A new study that looked at what causes women undergoing in vitro fertilization (IVF) to suffer miscarriages revealed an interesting finding about our circadian rhythms. Our circadian rhythms help our body know when to sleep, when to wake up, and when to eat. But twice a year, they get temporarily interrupted. The study found that Daylight Saving Time might influence IVF success in women who have previously miscarried — but researchers can't say exactly why yet.
Twice a year, throughout most of the western hemisphere, we either turn our clocks forward or back so that we end up with more or less daylight hours. The practice of Daylight Saving Time (DST) has been mandated and repealed in the U.S. for the last century or so, but the general consensus these days is that in the spring we move our clocks forward, and in the autumn we “fall back” to take advantage of a little extra daylight before the long, dark days of winter.
This usually throws most people off for a few days as we collectively adjust to time not being quite what we expect it to be. Our minds might be able to wrap around the idea, but it takes our bodies a little longer. Our circadian rhythms, which are roughly 24 hours long, help us figure out when we need to sleep, eat, and so on. It’s regulated by our brains, but certainly our environment can throw things off, especially something like DST.

(DATA)
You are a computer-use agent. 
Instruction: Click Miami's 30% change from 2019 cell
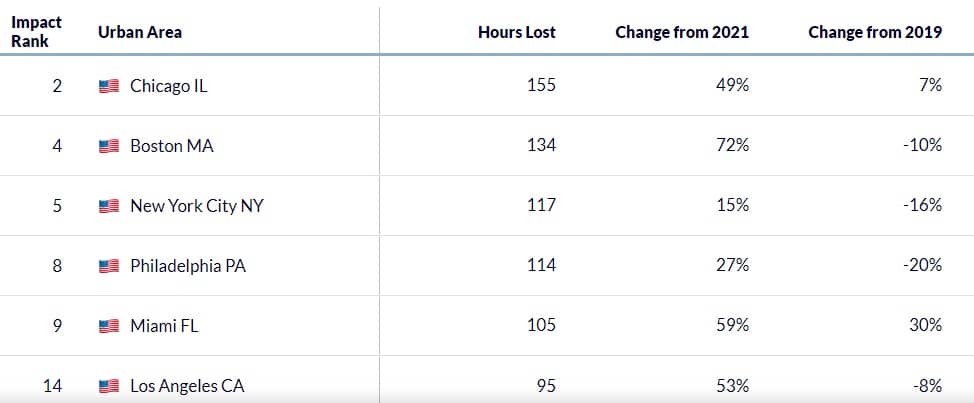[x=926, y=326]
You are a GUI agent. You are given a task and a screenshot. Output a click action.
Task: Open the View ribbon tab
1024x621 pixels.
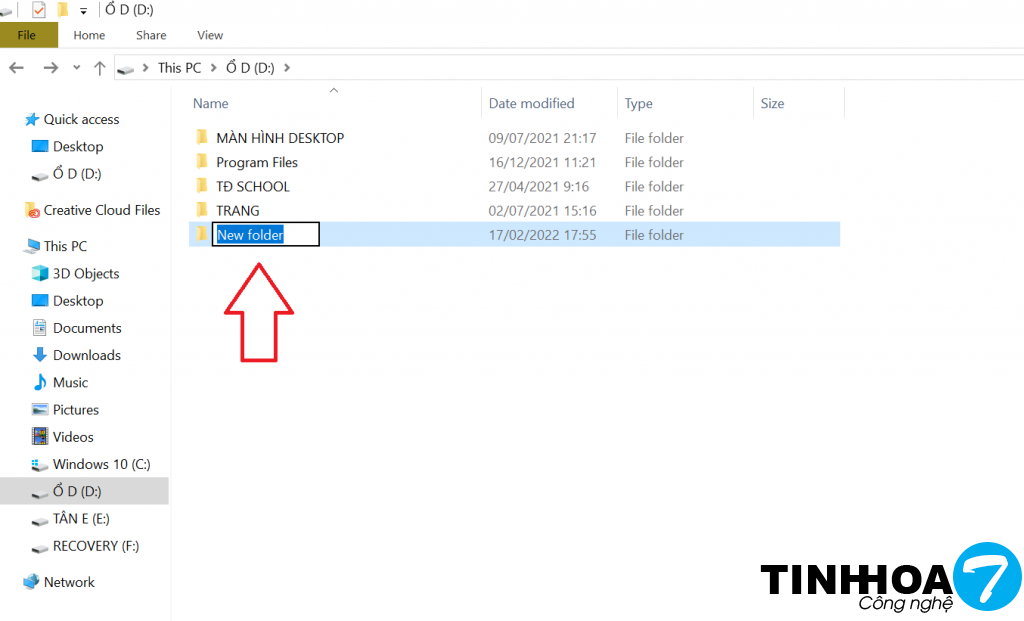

(WHAT THIS TASK INVOLVES)
Pick up the Daylight Saving Time article after its final sentence and keep writing it. The lines are separate material and have nothing to do with the Daylight Saving Time article.

(EXPECTED ANSWER)
Researchers in Boston were wondering if circadian rhythms have an impact on fertility. They specifically looked at a group of women who had been undergoing IVF at various times throughout the year. They found an interesting correlation: women in the study who had miscarried before were actually more likely to miscarry after IVF treatment if the embryo transfers occurred in the first month or so after DST began in the spring. This was only true for women who had previously suffered a miscarriage, though: in the group of women who had not previously miscarried, the rate of embryo transfer success was about the same regardless of time of year.
The researchers found the correlation intriguing, but they don’t yet understand what it means for IVF patients. More research is needed to understand what the connection is, and if anything could be done about it. In 2014, a study at the University of Colorado made headlines when it linked Daylight Saving Time to a 25 percent increase in heart attack risk. The IVF study also raises an interesting question about how our bodies interact with our environment, and whether or not there are lasting consequences of losing that hour of sleep.